Zach Marcy: How did you first get into training some of the worlds elite athletes? Were you destined to do this or did it happen across your path and you jumped on it?
Charles Poliquin: It started with a National Team Volleyball player who saw me training in the weight room at the university and asked for my help. Under my guidance, he tested a few months as the most powerful player on the team, which lead me to train one of his colleagues, who brought me another one. The rest is history.
Zach Marcy: You're not one of the pencil necked trainers that you see in the gym. You have some SERIOUS guns and appear to practice what you preach. I'm currently on Phase 3 of your arm program laid out in Winning The Arms Race and I love the intensity and set layout of the program. Can you explain some of the principles of this program and some of the results you've seen from it?
Charles Poliquin: Basically Winning The Arms Race is a compilation of the best arm routines I know.

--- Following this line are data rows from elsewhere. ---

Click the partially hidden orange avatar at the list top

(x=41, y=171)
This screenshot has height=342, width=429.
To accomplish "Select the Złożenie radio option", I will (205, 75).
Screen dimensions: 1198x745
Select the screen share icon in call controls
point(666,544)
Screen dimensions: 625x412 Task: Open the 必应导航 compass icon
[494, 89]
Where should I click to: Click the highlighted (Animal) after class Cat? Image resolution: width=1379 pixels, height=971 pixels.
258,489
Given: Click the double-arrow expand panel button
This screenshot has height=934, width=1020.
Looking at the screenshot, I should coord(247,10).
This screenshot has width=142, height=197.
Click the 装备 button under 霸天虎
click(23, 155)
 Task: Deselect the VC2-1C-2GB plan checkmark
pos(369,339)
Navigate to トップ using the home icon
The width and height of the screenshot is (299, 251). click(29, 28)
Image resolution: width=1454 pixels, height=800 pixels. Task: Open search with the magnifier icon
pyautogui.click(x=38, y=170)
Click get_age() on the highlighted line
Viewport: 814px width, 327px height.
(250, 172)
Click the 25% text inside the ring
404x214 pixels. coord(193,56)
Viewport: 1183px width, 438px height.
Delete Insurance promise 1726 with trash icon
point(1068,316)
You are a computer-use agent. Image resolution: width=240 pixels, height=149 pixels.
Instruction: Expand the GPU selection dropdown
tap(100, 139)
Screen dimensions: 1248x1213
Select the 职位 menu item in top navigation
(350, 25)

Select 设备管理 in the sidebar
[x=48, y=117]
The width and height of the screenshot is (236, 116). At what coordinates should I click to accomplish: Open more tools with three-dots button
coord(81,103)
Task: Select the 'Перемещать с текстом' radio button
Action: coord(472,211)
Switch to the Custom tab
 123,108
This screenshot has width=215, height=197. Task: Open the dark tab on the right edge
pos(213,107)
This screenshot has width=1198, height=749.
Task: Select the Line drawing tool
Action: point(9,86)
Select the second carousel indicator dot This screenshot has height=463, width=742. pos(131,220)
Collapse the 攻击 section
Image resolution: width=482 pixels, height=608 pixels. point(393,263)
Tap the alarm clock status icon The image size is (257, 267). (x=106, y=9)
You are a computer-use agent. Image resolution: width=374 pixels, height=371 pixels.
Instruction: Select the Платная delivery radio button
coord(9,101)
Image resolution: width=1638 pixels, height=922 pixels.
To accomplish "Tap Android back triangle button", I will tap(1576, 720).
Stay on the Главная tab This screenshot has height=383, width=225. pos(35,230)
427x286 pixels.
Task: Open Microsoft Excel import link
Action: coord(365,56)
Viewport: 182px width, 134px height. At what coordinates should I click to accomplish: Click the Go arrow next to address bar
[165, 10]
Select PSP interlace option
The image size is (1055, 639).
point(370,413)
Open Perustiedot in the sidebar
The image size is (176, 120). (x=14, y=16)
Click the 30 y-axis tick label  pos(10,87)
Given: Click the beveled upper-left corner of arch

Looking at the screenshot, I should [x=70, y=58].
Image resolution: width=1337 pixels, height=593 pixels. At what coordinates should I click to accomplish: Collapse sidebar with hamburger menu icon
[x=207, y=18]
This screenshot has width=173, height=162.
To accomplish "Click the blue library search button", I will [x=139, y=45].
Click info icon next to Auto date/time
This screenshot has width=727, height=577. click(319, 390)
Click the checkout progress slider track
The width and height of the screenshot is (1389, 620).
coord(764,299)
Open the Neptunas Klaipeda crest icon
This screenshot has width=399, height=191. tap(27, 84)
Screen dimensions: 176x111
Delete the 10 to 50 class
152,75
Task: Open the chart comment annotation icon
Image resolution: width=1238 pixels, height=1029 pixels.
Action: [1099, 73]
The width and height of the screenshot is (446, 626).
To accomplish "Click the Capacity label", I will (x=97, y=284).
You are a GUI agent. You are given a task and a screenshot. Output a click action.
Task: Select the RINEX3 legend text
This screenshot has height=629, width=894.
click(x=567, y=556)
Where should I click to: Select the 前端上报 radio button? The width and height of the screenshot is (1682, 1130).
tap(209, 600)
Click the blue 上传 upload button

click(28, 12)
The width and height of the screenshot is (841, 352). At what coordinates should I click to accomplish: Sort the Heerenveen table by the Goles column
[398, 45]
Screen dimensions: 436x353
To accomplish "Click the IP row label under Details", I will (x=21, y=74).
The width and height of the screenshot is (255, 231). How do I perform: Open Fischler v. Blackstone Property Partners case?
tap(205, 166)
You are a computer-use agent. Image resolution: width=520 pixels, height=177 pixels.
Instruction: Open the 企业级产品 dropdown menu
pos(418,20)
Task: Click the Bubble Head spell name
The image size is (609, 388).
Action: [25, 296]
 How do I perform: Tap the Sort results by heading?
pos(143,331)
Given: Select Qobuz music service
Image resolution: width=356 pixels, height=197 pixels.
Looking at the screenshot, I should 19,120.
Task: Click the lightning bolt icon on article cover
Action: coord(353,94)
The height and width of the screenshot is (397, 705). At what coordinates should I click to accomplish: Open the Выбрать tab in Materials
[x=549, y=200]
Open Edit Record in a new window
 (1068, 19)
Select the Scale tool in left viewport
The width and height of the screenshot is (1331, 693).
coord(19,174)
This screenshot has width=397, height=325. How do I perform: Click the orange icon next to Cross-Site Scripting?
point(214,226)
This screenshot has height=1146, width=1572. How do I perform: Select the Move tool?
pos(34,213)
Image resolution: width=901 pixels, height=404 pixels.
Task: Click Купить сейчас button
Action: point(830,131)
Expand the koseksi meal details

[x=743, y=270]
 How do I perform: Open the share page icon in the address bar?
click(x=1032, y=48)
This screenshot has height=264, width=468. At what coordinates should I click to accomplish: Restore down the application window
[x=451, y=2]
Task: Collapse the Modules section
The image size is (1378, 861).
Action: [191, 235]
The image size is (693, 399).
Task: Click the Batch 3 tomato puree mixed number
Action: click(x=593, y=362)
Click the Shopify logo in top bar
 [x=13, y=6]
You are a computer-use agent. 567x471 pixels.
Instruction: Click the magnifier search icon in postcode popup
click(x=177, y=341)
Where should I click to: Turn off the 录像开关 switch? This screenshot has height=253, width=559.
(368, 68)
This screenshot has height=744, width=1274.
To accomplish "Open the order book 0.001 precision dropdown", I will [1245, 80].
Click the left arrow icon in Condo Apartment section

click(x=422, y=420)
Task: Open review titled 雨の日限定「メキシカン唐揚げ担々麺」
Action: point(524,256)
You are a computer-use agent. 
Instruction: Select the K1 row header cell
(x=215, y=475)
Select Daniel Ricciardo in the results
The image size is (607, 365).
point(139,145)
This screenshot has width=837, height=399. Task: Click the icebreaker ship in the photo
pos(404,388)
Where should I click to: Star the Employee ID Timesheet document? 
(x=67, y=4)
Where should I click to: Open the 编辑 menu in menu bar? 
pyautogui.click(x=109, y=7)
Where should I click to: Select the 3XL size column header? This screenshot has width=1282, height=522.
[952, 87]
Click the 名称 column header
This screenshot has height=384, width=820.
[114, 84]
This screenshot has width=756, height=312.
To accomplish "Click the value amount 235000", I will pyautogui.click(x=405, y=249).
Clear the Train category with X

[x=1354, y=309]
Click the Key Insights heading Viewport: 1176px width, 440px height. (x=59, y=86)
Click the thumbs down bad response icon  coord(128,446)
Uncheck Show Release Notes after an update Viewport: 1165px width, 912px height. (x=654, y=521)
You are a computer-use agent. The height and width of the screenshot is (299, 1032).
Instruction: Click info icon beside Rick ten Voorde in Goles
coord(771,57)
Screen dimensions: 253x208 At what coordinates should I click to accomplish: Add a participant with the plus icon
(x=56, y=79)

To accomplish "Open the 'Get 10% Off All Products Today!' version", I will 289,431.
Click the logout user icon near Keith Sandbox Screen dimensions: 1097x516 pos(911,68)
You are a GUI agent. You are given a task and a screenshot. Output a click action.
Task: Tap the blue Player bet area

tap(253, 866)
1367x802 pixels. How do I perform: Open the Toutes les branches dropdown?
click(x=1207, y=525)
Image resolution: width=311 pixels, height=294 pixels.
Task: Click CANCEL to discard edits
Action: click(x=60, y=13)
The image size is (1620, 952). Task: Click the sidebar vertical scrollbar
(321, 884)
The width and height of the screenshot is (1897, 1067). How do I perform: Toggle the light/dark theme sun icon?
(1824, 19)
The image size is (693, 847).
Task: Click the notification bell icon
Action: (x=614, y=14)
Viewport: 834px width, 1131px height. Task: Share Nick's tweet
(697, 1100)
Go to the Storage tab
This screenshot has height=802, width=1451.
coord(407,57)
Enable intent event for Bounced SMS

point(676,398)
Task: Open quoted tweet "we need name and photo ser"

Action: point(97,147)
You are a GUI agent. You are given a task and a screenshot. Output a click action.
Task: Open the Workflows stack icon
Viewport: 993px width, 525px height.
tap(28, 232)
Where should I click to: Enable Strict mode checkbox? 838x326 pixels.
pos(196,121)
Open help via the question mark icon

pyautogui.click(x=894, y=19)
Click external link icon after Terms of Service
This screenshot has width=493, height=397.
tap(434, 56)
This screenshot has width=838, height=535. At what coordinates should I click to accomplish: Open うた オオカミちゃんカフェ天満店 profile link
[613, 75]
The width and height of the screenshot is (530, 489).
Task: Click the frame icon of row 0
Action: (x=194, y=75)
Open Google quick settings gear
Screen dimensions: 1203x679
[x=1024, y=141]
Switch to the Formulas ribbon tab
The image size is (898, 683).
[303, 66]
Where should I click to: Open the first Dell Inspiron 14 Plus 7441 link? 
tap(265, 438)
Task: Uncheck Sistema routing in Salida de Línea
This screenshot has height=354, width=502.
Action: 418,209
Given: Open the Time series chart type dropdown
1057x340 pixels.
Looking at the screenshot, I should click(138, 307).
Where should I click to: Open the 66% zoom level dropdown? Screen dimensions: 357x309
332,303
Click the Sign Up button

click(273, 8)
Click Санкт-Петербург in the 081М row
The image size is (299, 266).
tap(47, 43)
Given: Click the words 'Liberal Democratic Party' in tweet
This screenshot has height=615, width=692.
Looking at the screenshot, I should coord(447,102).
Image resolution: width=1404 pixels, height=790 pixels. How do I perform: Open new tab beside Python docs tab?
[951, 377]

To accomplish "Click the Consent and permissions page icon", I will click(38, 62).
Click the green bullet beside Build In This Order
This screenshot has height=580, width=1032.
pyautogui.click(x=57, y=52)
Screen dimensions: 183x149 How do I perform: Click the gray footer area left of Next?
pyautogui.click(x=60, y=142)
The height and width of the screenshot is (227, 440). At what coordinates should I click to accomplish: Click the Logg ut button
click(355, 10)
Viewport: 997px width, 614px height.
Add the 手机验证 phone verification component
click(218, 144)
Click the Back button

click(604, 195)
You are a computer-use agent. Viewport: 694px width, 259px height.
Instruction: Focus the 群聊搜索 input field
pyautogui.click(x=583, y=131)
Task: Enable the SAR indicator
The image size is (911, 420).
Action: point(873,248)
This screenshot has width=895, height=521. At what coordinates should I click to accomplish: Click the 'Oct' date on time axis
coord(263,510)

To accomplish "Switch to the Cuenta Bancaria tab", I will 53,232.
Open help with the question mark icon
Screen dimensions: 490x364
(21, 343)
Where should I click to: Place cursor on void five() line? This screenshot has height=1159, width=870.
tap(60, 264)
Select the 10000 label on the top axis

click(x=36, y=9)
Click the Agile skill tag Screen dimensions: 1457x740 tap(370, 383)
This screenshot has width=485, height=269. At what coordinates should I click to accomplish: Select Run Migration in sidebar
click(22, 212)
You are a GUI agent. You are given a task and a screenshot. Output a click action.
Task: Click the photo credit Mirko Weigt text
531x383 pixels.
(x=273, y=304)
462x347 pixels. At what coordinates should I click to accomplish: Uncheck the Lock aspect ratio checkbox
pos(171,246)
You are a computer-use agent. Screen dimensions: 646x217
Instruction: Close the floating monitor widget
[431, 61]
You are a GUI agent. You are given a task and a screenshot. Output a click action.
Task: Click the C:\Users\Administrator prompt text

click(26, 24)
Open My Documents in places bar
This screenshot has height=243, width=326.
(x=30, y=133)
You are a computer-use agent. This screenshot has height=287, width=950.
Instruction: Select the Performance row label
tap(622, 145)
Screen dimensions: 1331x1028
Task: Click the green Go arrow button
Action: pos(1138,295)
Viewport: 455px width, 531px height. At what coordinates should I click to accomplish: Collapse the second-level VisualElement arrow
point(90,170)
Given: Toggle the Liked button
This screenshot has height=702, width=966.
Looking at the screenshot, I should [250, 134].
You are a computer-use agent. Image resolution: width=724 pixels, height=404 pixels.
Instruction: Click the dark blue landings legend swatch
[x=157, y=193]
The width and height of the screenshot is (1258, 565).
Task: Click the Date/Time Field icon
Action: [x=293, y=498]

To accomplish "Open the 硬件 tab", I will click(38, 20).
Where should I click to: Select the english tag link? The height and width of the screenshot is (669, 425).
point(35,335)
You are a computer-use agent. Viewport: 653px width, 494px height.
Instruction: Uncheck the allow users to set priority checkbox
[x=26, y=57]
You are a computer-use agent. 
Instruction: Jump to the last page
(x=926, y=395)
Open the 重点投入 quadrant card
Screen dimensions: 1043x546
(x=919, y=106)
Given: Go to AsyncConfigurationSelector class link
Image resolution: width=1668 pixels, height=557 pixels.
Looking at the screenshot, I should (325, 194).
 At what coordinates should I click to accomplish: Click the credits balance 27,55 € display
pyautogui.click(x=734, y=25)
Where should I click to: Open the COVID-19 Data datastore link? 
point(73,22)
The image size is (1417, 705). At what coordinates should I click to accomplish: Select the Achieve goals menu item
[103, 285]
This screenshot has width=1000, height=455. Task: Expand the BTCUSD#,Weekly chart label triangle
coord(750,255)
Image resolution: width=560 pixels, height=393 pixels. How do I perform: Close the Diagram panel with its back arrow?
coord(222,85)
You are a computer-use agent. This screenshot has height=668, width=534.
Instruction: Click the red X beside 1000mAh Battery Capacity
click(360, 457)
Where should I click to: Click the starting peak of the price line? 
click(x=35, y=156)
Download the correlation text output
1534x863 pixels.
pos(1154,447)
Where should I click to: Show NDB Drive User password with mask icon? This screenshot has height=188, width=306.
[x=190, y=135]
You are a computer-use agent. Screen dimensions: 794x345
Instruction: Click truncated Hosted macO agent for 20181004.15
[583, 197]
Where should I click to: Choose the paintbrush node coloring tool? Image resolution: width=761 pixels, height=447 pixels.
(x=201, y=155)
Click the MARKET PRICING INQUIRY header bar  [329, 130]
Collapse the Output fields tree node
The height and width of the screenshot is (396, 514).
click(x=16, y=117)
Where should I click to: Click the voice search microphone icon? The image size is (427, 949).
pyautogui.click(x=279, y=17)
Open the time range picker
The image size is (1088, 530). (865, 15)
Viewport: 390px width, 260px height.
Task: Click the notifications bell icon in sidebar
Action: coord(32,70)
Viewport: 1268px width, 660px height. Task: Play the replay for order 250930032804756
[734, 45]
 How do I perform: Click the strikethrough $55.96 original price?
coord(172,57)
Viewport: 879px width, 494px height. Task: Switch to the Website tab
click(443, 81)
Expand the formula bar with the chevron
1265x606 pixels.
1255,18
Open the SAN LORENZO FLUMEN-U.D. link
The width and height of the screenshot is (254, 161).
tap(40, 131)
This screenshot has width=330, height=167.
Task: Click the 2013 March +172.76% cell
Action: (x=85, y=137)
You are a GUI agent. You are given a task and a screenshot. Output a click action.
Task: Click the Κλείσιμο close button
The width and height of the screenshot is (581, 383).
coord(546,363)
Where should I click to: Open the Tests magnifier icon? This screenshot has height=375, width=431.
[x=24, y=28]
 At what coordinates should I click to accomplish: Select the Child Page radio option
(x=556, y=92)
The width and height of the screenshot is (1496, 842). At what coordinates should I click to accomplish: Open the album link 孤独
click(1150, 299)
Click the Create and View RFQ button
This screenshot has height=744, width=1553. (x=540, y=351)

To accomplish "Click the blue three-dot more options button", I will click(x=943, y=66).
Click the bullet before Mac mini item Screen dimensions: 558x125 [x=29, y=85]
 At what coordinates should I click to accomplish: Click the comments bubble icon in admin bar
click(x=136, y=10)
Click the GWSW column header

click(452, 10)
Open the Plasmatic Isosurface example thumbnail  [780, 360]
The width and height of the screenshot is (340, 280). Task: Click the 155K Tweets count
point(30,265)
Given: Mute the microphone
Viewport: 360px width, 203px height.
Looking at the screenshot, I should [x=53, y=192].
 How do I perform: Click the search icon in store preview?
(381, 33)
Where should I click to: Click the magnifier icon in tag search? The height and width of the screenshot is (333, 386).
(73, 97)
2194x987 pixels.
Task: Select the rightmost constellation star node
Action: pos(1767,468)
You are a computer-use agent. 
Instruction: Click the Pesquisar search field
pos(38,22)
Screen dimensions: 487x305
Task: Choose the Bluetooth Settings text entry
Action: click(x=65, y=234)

It should give you 6 months of continuous growth.
Zach Marcy: One of the philosophies that you teach, and I've successfully adapted in my own trainings, is that of constant, dynamic change in your programs. You've said there is no ONE program that will work forever, but continuous change in your programs keeps people making constant gains. Can you expound on this?
Charles Poliquin: Getting stronger or bigger is like learning a foreign language. If you don't challenge your "learning", you will never grow.
Zach Marcy: Another philosophy I've heard you talk about is interspersing strength cycles in with hypertrophy cycles of weight lifting. In other words there are times someone interested in bodybuilding should stray from doing exercises for muscle size only and should focus more on strength. What are the theories behind this and why would it benefit a bodybuilder to train in this manner?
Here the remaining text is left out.